| INSTRUCTIONS FOR THE TASK |
Nothing but the lines below between the line holding "VPC in bianco: pari per la VPC1, pesante ko per la…" and the line holding "Cronaca (29, 486)", inclusive, should appear in the answer, each set down exactly.

| ENTRIES SHOWN |
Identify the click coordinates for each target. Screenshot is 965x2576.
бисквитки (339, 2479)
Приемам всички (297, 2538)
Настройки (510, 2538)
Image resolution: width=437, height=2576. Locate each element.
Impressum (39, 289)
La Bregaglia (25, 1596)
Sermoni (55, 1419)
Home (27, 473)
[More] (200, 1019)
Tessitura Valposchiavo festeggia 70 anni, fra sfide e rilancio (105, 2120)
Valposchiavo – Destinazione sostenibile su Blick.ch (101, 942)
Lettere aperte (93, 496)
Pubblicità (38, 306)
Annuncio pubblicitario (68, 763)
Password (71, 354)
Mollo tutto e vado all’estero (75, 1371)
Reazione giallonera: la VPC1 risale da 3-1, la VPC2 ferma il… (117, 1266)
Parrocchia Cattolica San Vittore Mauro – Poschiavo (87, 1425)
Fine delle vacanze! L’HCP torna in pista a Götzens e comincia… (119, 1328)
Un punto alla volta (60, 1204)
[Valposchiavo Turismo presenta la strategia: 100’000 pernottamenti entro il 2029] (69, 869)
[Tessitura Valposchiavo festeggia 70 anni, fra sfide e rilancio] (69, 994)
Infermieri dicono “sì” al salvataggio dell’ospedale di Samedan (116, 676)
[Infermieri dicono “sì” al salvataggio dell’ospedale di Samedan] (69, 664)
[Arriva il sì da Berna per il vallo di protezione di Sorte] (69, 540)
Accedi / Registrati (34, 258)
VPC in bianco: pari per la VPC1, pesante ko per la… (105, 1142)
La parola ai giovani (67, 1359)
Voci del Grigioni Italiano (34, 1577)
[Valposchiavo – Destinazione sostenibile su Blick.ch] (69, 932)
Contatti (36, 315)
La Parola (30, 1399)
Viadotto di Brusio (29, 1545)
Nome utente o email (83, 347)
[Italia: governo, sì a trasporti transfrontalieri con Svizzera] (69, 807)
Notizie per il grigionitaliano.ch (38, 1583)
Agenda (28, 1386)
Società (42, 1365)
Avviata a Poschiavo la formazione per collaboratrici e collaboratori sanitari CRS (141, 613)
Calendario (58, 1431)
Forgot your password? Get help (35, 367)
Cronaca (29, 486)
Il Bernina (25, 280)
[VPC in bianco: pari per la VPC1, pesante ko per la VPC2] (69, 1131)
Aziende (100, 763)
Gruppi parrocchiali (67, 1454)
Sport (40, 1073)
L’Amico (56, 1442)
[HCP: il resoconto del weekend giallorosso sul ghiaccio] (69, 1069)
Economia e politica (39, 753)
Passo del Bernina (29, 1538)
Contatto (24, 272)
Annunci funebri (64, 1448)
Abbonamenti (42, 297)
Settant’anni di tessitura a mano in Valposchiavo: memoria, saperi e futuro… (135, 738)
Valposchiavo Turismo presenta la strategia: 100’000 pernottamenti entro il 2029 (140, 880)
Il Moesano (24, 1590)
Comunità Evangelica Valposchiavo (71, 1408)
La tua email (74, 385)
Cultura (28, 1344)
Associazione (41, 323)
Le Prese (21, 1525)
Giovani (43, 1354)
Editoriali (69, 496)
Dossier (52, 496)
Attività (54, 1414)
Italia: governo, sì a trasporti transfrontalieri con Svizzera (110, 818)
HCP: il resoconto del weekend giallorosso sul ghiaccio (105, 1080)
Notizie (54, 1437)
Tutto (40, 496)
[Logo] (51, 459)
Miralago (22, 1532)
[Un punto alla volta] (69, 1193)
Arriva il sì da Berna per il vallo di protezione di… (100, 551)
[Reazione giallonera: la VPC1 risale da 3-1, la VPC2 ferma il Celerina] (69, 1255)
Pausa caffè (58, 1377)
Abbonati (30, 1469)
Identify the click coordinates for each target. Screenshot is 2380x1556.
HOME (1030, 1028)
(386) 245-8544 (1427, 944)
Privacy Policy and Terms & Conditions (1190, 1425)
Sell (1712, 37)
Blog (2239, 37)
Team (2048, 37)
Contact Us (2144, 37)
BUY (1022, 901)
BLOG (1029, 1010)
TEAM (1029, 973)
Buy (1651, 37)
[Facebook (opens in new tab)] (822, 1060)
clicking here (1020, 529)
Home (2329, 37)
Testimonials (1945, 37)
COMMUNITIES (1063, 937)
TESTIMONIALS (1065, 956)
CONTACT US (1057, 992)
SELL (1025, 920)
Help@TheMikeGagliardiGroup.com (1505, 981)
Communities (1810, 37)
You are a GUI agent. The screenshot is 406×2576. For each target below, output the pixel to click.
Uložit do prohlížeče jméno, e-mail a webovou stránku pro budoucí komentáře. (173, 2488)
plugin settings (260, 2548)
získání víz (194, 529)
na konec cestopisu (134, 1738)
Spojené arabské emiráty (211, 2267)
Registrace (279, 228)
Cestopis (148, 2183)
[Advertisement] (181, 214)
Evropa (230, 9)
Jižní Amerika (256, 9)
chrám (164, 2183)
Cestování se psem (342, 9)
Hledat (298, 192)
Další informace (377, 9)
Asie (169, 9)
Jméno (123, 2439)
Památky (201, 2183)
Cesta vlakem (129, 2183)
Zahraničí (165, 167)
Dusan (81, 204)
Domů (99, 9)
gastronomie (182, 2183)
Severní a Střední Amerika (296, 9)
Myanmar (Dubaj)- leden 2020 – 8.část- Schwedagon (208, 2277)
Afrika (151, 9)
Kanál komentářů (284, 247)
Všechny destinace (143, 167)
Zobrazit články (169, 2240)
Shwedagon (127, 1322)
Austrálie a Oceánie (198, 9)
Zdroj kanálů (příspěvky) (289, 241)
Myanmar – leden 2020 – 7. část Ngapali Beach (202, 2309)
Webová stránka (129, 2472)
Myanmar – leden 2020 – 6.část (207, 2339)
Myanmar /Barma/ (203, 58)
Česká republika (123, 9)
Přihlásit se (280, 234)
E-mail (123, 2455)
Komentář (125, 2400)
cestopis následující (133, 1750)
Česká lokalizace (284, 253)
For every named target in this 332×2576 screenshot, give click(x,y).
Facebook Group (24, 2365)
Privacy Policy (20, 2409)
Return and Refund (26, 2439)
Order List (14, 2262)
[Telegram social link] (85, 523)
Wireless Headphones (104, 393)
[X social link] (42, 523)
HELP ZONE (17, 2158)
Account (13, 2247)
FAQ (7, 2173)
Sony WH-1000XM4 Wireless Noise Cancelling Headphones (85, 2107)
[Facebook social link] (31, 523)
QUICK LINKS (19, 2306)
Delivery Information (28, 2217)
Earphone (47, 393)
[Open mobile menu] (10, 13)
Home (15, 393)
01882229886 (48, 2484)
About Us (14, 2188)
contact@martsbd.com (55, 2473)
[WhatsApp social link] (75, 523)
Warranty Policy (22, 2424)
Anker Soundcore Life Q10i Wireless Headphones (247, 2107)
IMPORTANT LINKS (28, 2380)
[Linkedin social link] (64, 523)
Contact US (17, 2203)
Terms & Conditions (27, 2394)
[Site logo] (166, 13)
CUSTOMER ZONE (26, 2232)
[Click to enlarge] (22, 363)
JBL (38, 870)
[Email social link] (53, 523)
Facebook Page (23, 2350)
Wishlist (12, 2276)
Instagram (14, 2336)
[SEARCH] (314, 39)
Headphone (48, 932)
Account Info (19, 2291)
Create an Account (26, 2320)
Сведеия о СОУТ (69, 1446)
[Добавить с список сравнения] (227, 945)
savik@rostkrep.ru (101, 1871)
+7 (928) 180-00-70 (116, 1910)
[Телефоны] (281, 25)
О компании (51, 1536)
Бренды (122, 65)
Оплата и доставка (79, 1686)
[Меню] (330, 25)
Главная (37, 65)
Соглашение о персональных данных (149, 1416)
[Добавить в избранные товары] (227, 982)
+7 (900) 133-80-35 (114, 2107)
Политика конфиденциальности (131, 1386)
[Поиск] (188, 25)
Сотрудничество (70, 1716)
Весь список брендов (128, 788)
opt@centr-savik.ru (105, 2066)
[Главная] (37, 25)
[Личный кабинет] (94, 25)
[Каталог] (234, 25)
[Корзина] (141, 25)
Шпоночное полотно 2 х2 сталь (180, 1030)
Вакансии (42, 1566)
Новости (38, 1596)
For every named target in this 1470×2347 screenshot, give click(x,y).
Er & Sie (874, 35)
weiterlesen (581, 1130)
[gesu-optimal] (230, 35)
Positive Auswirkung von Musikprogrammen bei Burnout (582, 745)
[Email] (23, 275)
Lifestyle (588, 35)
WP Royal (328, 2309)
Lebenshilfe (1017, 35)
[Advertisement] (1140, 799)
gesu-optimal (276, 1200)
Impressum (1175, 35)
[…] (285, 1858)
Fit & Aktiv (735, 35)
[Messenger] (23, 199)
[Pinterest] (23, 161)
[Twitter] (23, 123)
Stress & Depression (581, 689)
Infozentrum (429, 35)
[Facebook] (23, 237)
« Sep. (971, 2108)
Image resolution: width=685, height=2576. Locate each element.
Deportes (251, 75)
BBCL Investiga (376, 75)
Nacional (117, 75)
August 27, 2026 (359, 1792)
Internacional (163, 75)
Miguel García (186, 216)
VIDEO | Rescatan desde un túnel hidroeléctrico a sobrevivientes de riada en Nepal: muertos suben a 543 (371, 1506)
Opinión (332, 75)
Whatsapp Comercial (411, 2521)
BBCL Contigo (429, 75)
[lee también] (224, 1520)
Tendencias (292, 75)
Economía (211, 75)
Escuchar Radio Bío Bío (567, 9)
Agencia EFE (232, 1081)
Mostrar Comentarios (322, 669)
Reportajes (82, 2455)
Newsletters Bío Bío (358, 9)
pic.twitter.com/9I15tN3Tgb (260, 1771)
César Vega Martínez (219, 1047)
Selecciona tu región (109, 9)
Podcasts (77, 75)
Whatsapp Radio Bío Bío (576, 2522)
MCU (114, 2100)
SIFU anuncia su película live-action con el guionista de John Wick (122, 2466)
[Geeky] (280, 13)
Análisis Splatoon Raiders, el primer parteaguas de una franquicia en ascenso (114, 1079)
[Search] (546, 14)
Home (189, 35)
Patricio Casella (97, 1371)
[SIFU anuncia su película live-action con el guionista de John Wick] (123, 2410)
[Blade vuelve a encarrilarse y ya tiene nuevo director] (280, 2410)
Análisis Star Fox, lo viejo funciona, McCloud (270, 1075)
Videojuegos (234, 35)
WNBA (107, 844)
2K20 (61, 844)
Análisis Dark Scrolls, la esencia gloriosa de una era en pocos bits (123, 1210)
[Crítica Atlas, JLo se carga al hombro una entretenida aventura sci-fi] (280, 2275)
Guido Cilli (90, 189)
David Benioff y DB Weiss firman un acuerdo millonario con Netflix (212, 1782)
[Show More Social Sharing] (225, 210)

| EXPECTED ANSWER |
VPC in bianco: pari per la VPC1, pesante ko per la… (105, 1142)
La parola ai giovani (67, 1359)
Voci del Grigioni Italiano (34, 1577)
[Valposchiavo – Destinazione sostenibile su Blick.ch] (69, 932)
Contatti (36, 315)
La Parola (30, 1399)
Viadotto di Brusio (29, 1545)
Nome utente o email (83, 347)
[Italia: governo, sì a trasporti transfrontalieri con Svizzera] (69, 807)
Notizie per il grigionitaliano.ch (38, 1583)
Agenda (28, 1386)
Società (42, 1365)
Avviata a Poschiavo la formazione per collaboratrici e collaboratori sanitari CRS (141, 613)
Calendario (58, 1431)
Forgot your password? Get help (35, 367)
Cronaca (29, 486)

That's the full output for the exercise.